Exercise description |
Please copy the records below word for word, leaving out the pictures.

(Entries taken from a collection)
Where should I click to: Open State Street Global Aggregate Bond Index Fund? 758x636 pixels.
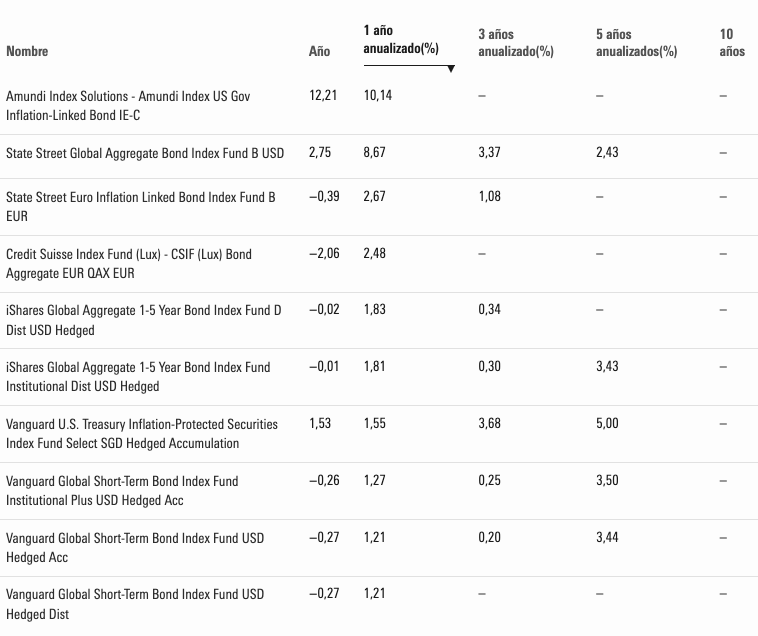coord(145,153)
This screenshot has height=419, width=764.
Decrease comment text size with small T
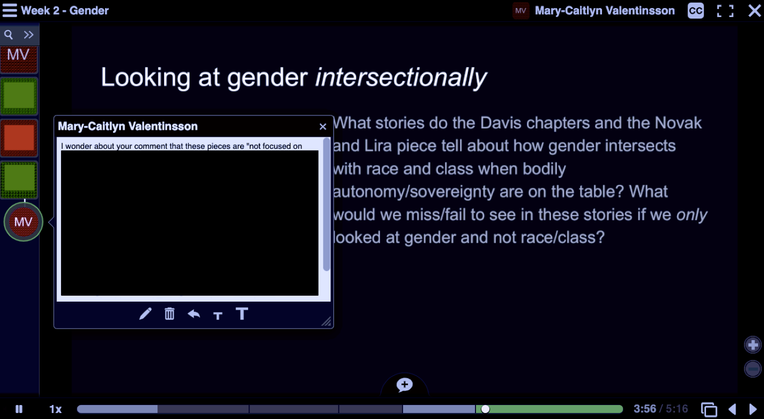pos(217,315)
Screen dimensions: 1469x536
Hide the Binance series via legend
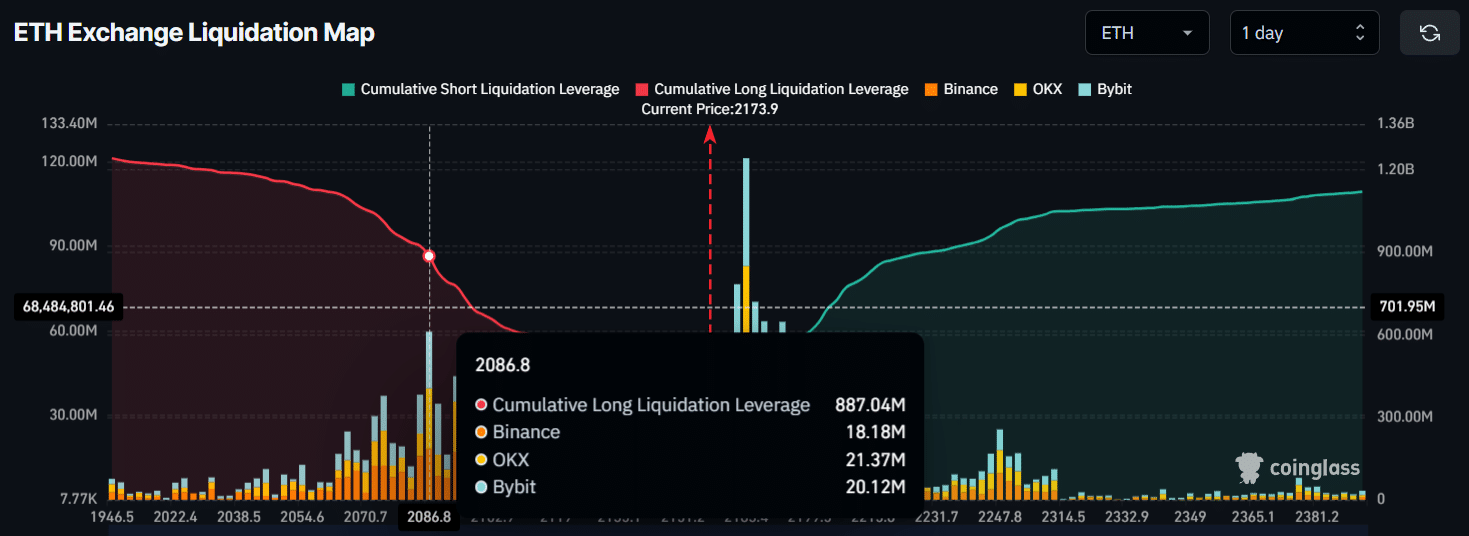pos(960,89)
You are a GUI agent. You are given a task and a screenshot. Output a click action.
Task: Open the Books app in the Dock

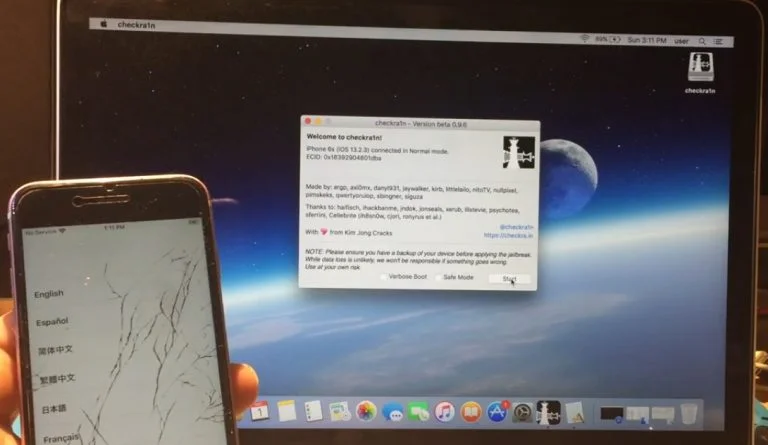pos(470,411)

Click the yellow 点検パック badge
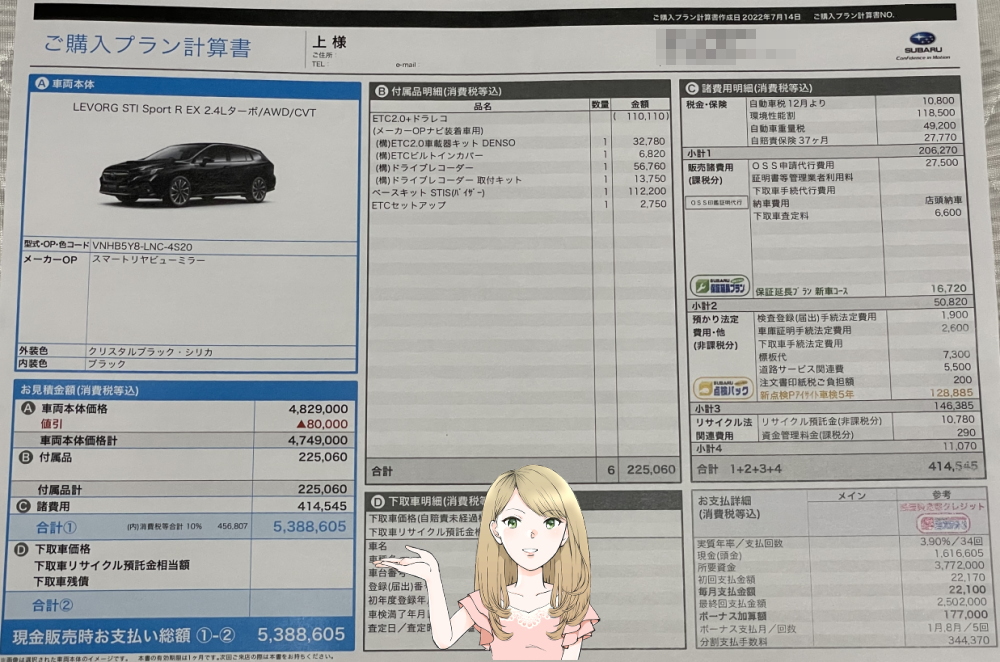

Output of the task |
Where should I click to: Open State Street Global Aggregate Bond Index Fund? 758x636 pixels.
coord(145,153)
This screenshot has height=419, width=764.
Decrease comment text size with small T
pos(217,315)
Screen dimensions: 1469x536
Hide the Binance series via legend
pos(960,89)
You are a GUI agent. You are given a task and a screenshot. Output a click action.
Task: Open the Books app in the Dock

pos(470,411)

Click the yellow 点検パック badge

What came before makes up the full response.